Suffolk Center leaders reached out to the troupe’s booking agency after hearing it had planned a show in North Carolina.

“It’s an incredible opportunity under terrible, traumatic circumstances,” said Lorelei Costa Morrow, Suffolk Center’s executive director. “We’re grateful that we can give these world-class dancers a home, make them feel valued and provide a stage to tell their stories.”

The dancers will stay at the Hilton Garden Inn on the Nansemond River near downtown Suffolk, which has offered discounted room rates. They will perform three short Ukrainian pieces one night and a full-length “Swan Lake” ballet on the second.

The Suffolk Center also will host two days of interactive events for students from schools and dance companies. A “Backstage Pass” event, for late-elementary grades, will let students watch a rehearsal and ask the dancers questions about their experiences and current events.

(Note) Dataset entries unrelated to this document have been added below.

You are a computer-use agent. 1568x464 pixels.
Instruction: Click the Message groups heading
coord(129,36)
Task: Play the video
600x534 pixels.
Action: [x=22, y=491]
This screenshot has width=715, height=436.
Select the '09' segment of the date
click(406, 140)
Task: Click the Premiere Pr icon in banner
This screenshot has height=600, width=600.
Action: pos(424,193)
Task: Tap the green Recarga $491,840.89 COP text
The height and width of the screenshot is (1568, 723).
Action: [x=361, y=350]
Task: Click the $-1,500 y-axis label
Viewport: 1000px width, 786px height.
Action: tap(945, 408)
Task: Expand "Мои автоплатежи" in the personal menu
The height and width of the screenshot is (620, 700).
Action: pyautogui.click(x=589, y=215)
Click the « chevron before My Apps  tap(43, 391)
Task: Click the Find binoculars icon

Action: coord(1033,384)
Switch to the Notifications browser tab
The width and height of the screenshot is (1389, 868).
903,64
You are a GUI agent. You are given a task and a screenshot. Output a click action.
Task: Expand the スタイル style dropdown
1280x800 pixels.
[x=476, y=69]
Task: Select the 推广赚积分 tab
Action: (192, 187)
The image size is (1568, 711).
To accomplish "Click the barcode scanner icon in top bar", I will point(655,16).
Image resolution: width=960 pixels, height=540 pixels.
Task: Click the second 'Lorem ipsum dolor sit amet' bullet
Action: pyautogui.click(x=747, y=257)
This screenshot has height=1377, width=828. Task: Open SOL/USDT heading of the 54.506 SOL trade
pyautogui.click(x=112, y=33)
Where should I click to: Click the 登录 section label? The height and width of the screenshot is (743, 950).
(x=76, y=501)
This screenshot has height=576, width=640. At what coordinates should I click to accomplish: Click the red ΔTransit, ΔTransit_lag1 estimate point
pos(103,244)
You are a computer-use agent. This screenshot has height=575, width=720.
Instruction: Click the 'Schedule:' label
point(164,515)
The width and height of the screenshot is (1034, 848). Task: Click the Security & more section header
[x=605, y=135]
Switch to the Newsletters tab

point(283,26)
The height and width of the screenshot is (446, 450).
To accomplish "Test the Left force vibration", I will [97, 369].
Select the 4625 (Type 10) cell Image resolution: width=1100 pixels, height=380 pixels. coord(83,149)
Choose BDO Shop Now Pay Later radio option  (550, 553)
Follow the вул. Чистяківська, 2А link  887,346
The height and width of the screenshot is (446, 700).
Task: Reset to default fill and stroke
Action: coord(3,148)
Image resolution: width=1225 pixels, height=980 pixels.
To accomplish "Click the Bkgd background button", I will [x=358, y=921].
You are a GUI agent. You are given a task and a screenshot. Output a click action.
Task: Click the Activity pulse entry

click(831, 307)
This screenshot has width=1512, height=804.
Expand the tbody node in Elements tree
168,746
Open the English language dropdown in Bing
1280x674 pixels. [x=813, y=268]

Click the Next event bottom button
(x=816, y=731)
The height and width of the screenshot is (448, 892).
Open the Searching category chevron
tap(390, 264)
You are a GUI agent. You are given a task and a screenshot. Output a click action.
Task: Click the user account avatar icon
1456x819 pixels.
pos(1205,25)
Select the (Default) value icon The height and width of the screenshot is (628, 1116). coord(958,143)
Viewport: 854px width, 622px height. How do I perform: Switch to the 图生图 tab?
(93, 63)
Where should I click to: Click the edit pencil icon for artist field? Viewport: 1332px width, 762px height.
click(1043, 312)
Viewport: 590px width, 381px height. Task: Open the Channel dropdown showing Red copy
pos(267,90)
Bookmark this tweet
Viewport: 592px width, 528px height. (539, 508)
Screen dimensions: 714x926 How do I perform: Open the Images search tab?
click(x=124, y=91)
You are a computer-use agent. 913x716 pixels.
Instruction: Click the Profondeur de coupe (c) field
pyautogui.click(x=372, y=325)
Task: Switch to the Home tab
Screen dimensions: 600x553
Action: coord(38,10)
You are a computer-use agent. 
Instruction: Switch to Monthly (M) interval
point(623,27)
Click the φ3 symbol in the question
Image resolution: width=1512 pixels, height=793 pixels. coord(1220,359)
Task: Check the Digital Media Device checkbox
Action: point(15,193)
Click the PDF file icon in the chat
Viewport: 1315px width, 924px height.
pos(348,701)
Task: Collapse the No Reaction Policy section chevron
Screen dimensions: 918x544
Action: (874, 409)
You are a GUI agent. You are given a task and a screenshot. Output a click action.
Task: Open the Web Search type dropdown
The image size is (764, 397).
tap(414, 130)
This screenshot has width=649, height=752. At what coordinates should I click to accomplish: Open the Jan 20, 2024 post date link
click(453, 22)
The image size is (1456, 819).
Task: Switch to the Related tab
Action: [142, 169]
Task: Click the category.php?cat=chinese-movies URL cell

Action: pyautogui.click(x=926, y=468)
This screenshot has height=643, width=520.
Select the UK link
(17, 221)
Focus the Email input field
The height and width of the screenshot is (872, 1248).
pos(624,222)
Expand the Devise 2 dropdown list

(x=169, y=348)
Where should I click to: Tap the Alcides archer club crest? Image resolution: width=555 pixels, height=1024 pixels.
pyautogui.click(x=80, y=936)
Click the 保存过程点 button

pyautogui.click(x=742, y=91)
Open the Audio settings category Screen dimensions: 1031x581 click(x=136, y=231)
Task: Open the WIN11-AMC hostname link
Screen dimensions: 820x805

When the dancers learned of the invasion only hours before their performance of “The Nutcracker” in Paris, they were in total shock, according to Kozlov. Many had believed that Russian President Vladimir Putin sent forces to the border simply as a scare tactic.

Fighting panic, dancers carried their cell phones on stage in case family or friends tried to contact them. Waves of intense emotions — sadness, fear, anger, determination, pride and, on stage, joy — have hit them ever since.

“It’s like being in two places,” Kozlov explained. “There is a subconscious thing where you’re not quite there on tour, even though you are on tour. We always think of the people we love at home. We must cheer each other up as much as possible.”

A few dancers have decided to go home, although men who cross back into Ukraine in wartime are required to stay to defend their country. In many cases, loved ones have encouraged the performers to stay safe and maintain a voice by remaining abroad.

Kyiv City Ballet performs both classical ballet and traditional Ukrainian dances, including one planned for Suffolk in which the men go to battle wearing the colors of the country’s flag. “It’s going to be very moving and powerful given the world events,” Morrow said.

“Swan Lake,” meanwhile, is one of the most famous ballets in the world. The Tchaikovsky composition, which premiered in 1877 in Moscow, tells the love story of a princess turned into a swan by a sorcerer’s curse. For complex historical reasons, it also has become a coded form of protest in Russia against the war in Ukraine.

After Suffolk, dancers are scheduled to fly from Norfolk to Chicago. They are doing their best to live in the moment and not think too far ahead, Kozlov said.

“We are grateful that we still have the chance to dance, to live, to think,” he said. “We will have to flow the way that life will take us. There is no choice.”